GIVEN TEXT:

##############################

We’d call dibs for the rear window seat or lay across the back seat on the floor covered in pillows. Sometimes we would be in the way back of the “first SUV”, with absolutely no seat belts anywhere in the cars and we would hang out the very back window of the car and wave to the trucker to blow their big air horns. There were no CD or DVD players. We packed sandwiches in wax paper, block ice in Styrofoam coolers would protect Jello molds with shredded carrots and then we picked up doughnuts at gas stations for the rare, sweet treat. She was a sucker for a roadside fruit stand and could spot a Dairy Queen five miles away! We learned to read maps at a young age and could find our way to a campground no matter how rural the area.

I grew up driving from Seattle Washington to Portland Oregon every month. As a family we camped at all the state parks in both states. If it wasn’t enough to live with Mount Rainier outside your back door, a few times a month we enjoyed the sights of Mount Hood in Oregon and so I was always lucky enough to have had this majestic beauty forever in my daily view.

Doesn’t the entire world look at these mountain ranges every day? If you did… you too would believe in BIGFOOT!

Last weekend I made a trip back to my favorite place to visit. My childhood home! Everything is familiar and comfortable, and as soon as I gave mom a hug, my childhood recollections came flooding back to my newly minted 60-year-old brain. Maybe nostalgia takes over? I spent a few days kind of lost in the transition from being her child to wondering how I will eventually provide guidance for my mom as she ages.

These few days were a mixed bag of emotions, reality and an initial doom and gloom of the responsibility to be the oldest. My sister and I walked mom through the process of grieving her husband of 54 years in a personal and very private remembrance. Water in its purest form is invisible to conflict. It can be both forceful and gentle depending on situations, and water is a necessity for the world to exist. My Dad was representative of the flow of water in our family. The swiftness of the river waters flowing downstream from Mount Rainier to the confluences of streams and rivers took our dad’s memories from the fresh water of our local river along a spiritual journey which eventually led to the saltiness of the waves of the Pacific Ocean.

For the occasion, what else would be fitting but to take a ROADTRIP!...with my Mom!

Mom has always started conversations with people we met. There were no strangers, just people we had never met before. Through these people we learned more about the world and found it was the stuff dreams are made of. So, I decided just to throw her in the RV and away we would go.

This was more than a trip down the road. I took this opportunity to just reminisce with mom. We were on this strange journey together and it started way back when I was in my mid 20’s. It was August 2, 1990, and that was the day of the invasion of Kuwait by Iraq and the massive and intimidating war machine that Saddam Hussain had assembled. My parents had attended my Basic Training graduation February 1990 and I had just returned from my specialty course and had actively enrolled in Officer Candidate School 60 days before the Kuwait invasion. Things got crazy quickly, our family acted very much like parents and a daughter getting activated and traveling to a foreign country on deployment. My parents had only 9 days to respond to my activation order. I literally departed and landed in Saudi Arabia and left them to pack up my apartment, take over my bills and put everything in storage. The small things that when you become a parent you would never guess you would ever do. Spending days packing up your kid’s life and stuffing cardboard apple boxes into a storage garage. Working with banks and paying bills ect. But the one thing that was nearly overlooked was getting a few moments to properly say goodbye and let the shock of it all sink in. The missing thing was that extra time to give a big hug and heartfelt I love you’s and that final goodbye with the last glance over your shoulder, tears rolling down your cheeks.

##############################

WRITTEN TASK A:
Name every country mentioned in the memoir text.

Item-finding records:
##############################

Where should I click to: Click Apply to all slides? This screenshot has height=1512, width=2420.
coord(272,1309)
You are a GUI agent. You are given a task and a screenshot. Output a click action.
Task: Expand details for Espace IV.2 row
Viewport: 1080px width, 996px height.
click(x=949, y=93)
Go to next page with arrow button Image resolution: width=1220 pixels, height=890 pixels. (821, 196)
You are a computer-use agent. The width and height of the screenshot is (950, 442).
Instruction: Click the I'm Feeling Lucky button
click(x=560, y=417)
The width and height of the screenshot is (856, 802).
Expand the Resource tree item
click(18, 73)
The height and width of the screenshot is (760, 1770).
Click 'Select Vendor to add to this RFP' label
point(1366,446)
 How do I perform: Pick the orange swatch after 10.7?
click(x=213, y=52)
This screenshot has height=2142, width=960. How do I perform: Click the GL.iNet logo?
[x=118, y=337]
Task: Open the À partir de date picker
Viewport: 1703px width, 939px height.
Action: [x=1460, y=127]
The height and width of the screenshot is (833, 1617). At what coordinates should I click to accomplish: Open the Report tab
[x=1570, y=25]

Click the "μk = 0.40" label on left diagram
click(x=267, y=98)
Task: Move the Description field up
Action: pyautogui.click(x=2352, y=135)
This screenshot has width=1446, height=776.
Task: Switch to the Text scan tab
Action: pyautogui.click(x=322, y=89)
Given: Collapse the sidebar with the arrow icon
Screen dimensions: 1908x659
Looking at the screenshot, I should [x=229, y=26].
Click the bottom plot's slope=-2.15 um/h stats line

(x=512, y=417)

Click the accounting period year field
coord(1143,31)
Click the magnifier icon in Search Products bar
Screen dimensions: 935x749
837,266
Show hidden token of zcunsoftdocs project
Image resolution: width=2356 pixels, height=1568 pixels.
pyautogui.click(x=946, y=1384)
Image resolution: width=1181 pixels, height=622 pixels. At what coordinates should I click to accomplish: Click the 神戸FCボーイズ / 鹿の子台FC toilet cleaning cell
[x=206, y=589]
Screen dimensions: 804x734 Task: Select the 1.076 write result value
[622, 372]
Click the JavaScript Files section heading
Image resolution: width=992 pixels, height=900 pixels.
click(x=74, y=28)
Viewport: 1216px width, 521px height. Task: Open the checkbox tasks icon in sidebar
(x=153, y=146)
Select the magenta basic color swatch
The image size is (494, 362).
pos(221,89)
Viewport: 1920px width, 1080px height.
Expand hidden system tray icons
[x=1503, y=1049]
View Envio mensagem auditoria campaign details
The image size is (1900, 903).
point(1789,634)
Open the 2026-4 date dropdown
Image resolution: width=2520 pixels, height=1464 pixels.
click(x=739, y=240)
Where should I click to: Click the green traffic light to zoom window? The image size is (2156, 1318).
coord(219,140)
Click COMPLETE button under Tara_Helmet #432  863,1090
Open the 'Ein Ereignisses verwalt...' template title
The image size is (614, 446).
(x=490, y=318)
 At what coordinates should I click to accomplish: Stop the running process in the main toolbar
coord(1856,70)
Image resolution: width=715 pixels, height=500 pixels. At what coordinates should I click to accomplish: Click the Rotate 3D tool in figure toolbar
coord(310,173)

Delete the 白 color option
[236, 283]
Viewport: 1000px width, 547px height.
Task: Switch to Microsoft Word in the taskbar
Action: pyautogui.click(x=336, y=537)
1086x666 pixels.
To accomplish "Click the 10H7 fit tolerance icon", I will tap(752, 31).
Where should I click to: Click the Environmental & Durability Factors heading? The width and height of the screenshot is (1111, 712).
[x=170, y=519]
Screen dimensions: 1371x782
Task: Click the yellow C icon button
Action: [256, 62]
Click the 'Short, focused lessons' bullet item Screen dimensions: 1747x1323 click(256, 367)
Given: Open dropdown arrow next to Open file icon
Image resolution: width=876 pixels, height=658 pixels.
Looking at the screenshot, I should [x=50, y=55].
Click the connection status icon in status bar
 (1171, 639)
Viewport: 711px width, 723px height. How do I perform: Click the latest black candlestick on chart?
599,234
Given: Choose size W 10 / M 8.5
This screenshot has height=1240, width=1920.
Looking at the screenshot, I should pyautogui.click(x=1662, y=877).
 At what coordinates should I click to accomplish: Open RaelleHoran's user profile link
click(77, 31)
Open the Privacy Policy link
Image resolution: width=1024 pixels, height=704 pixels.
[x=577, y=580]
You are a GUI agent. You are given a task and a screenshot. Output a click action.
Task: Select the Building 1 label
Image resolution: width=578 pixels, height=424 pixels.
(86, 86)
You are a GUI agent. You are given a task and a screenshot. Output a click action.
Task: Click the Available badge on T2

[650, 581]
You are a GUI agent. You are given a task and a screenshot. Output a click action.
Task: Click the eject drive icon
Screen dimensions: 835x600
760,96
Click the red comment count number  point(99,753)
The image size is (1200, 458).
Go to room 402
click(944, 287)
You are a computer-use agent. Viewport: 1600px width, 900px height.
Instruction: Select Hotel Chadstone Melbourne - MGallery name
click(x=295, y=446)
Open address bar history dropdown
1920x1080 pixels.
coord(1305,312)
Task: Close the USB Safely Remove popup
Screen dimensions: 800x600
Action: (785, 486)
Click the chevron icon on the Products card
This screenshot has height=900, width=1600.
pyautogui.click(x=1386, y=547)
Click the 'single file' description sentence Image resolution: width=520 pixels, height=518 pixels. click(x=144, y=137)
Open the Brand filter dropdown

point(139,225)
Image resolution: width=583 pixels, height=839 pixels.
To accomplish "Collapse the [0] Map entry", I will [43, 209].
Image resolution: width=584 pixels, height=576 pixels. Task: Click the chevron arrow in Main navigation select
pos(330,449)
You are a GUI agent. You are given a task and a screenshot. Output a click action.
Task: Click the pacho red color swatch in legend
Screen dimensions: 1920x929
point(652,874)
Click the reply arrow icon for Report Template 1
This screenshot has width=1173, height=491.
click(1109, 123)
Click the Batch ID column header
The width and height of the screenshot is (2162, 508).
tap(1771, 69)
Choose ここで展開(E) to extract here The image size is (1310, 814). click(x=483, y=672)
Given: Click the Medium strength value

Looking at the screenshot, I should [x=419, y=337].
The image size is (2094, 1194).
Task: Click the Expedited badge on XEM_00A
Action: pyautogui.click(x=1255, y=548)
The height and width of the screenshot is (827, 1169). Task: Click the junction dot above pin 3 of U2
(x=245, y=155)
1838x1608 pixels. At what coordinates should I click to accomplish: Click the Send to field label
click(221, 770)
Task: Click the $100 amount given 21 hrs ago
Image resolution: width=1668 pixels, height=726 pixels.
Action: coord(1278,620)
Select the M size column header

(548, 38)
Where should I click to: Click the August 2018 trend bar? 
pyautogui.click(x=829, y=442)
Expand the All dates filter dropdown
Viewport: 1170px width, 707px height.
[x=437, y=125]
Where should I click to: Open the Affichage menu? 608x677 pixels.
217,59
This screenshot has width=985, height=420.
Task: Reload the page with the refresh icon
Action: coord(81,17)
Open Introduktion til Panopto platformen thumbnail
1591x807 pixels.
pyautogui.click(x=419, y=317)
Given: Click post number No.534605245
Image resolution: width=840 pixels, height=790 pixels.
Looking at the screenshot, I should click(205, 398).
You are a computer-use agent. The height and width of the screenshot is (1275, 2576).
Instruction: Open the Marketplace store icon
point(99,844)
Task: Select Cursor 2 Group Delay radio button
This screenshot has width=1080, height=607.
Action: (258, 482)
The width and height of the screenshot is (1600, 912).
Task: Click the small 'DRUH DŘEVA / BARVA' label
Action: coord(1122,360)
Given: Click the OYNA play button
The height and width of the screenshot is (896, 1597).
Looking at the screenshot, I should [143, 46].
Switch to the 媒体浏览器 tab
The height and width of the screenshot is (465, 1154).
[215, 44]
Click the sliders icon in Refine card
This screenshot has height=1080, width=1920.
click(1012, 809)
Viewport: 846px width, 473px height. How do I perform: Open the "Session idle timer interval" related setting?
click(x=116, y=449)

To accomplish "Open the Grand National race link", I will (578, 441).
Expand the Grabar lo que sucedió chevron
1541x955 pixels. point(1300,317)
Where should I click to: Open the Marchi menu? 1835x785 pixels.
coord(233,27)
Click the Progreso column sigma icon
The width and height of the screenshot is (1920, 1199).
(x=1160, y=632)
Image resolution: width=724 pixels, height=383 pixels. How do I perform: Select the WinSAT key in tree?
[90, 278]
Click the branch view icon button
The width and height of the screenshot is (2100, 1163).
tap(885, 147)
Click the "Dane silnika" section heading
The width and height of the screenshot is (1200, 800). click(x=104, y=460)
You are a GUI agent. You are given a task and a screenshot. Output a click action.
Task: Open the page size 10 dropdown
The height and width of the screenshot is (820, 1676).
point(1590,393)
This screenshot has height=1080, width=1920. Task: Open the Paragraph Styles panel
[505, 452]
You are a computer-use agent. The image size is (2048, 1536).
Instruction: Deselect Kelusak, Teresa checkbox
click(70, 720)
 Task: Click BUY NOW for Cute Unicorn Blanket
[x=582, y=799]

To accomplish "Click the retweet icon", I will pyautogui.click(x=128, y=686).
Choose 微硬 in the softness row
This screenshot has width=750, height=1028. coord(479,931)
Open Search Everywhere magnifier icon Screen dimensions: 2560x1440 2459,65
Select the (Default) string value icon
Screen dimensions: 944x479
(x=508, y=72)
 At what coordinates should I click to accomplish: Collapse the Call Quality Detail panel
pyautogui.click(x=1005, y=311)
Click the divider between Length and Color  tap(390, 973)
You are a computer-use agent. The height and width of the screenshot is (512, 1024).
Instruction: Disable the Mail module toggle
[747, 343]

##############################

WRITTEN TASK B:
Put into a numbered list the lines of the records beginning with the line that contains "You are a computer-use agent. Viewport: 1600px" and continuing through the line that contains "point(652,874)", omitting blank lines.

TASK RESULT A:
Kuwait, Iraq, Saudi Arabia

TASK RESULT B:
1. You are a computer-use agent. Viewport: 1600px width, 900px height.
2. Instruction: Select Hotel Chadstone Melbourne - MGallery name
3. click(x=295, y=446)
4. Open address bar history dropdown
5. 1920x1080 pixels.
6. coord(1305,312)
7. Task: Close the USB Safely Remove popup
8. Screen dimensions: 800x600
9. Action: (785, 486)
10. Click the chevron icon on the Products card
11. This screenshot has height=900, width=1600.
12. pyautogui.click(x=1386, y=547)
13. Click the 'single file' description sentence Image resolution: width=520 pixels, height=518 pixels. click(x=144, y=137)
14. Open the Brand filter dropdown
15. point(139,225)
16. Image resolution: width=583 pixels, height=839 pixels.
17. To accomplish "Collapse the [0] Map entry", I will [43, 209].
18. Image resolution: width=584 pixels, height=576 pixels. Task: Click the chevron arrow in Main navigation select
19. pos(330,449)
20. You are a GUI agent. You are given a task and a screenshot. Output a click action.
21. Task: Click the pacho red color swatch in legend
22. Screen dimensions: 1920x929
23. point(652,874)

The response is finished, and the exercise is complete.